My Fab 40th is an American reality television series that premiered on the Bravo cable network on August 25, 2015. Announced in March 2015, the six-part one-hour series chronicles various "from unlimited budgets to lavish delicacies and over-the-top entertainment" fortieth birthday celebrations, with each episode featuring different people.

== Episodes ==

| No. | Title | Original release date | U.S. viewers (millions) |
| 1 | "Forty, Fierce, and Fabulous" | August 25, 2015 | 0.48 |
Former sorority sisters Francine Sanchez and Julie Marcus-Downs decide to throw a joint birthday party.
| 2 | "The Fast and the 40th" | September 1, 2015 | 0.50 |
Brandy Flores, a single mother, hopes that her boyfriend would propose to her on the birthday.
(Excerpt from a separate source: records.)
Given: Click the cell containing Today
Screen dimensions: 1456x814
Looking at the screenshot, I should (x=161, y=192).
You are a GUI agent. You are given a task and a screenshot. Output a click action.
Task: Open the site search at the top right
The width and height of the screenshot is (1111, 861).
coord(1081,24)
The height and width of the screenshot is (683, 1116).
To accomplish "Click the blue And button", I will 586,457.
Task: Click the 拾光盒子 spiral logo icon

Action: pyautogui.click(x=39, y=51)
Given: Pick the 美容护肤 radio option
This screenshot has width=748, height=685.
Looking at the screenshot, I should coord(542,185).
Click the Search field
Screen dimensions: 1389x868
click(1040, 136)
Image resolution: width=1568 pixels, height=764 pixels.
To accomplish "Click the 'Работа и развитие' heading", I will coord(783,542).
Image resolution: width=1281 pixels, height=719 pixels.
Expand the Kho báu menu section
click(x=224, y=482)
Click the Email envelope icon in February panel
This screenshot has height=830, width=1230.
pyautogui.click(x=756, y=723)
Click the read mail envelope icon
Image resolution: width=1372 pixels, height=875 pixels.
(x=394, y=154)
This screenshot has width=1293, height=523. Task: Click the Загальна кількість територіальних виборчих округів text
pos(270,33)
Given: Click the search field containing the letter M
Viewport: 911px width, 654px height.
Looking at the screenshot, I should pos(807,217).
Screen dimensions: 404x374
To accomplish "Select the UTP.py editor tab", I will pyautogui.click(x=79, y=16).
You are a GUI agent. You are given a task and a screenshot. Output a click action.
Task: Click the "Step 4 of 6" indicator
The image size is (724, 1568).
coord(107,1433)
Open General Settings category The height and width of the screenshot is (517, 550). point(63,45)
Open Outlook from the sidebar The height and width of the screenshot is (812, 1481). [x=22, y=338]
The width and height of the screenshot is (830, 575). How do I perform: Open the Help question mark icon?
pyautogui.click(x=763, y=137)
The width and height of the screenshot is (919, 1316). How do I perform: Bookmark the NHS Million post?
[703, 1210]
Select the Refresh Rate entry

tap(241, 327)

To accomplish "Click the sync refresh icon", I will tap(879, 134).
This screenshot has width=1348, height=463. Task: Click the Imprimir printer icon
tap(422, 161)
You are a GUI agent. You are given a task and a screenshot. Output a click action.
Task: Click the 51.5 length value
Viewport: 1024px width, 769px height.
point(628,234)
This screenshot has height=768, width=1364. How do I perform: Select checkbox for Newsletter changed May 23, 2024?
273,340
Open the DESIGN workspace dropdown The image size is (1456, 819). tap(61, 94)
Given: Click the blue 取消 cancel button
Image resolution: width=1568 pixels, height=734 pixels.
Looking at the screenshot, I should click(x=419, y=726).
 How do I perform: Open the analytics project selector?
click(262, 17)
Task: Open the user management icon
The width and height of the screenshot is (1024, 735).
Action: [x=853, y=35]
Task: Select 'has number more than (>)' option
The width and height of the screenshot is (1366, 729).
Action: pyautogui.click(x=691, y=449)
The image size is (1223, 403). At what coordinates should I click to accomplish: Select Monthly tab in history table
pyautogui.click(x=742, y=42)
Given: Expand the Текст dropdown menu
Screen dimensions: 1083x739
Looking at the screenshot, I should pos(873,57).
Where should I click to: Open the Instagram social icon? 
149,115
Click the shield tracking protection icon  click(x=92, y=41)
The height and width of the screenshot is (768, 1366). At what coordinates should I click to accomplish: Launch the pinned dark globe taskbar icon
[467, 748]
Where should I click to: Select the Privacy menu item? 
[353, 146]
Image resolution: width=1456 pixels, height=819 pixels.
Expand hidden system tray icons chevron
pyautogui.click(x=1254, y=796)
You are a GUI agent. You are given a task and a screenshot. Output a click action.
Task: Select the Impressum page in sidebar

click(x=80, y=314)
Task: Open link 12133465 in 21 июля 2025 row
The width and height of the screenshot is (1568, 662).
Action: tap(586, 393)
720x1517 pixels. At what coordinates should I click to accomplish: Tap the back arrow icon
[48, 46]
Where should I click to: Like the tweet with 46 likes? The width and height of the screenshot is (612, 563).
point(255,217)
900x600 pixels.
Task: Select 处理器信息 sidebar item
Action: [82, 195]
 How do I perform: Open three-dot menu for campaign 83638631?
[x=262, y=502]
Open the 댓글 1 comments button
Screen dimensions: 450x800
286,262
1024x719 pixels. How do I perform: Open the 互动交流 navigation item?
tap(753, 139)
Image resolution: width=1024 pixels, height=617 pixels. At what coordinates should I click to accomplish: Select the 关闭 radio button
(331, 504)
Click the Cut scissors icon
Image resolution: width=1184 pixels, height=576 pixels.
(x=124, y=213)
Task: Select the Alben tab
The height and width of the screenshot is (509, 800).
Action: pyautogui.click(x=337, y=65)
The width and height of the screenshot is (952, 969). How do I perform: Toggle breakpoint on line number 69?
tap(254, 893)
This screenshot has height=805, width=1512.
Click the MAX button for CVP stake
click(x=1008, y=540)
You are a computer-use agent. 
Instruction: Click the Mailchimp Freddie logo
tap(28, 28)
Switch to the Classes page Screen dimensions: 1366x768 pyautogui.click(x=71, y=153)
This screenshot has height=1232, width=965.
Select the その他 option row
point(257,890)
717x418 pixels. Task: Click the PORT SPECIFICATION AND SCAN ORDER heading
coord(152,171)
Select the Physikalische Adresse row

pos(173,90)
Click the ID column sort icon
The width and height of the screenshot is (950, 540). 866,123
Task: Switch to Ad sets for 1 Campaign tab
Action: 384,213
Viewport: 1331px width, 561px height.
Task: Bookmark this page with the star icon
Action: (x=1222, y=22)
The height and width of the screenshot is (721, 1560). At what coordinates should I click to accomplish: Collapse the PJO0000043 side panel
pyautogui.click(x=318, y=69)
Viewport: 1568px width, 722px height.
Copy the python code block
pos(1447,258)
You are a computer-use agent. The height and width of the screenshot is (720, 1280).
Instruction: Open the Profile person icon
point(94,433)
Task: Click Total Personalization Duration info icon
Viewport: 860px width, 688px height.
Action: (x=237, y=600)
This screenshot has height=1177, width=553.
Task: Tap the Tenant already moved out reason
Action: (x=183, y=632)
| 3 | "Coming Out At Forty" | September 8, 2015 | 0.48 |
Single dad, Carmine Sabatella, celebrates his new life as a gay man.
| 4 | "Surprise, You’re Forty!" | September 15, 2015 | 0.48 |
Brian Malcolm and Stephen Harbaugh throw a double-surprise birthday party to their wives, Abbey and Gina.
| 5 | "The Conscious Uncoupling" | September 22, 2015 | 0.37 |
Ryan Fisher celebrates his birthday with a bunch of Hollywood A-listers.
| 6 | "Forty, I do!" | September 29, 2015 | 0.53 |
Notoya Green and her husband, Fred Mwangaguhunga, celebrate their birthday in a very expensive party and decide to additionally renew their wows.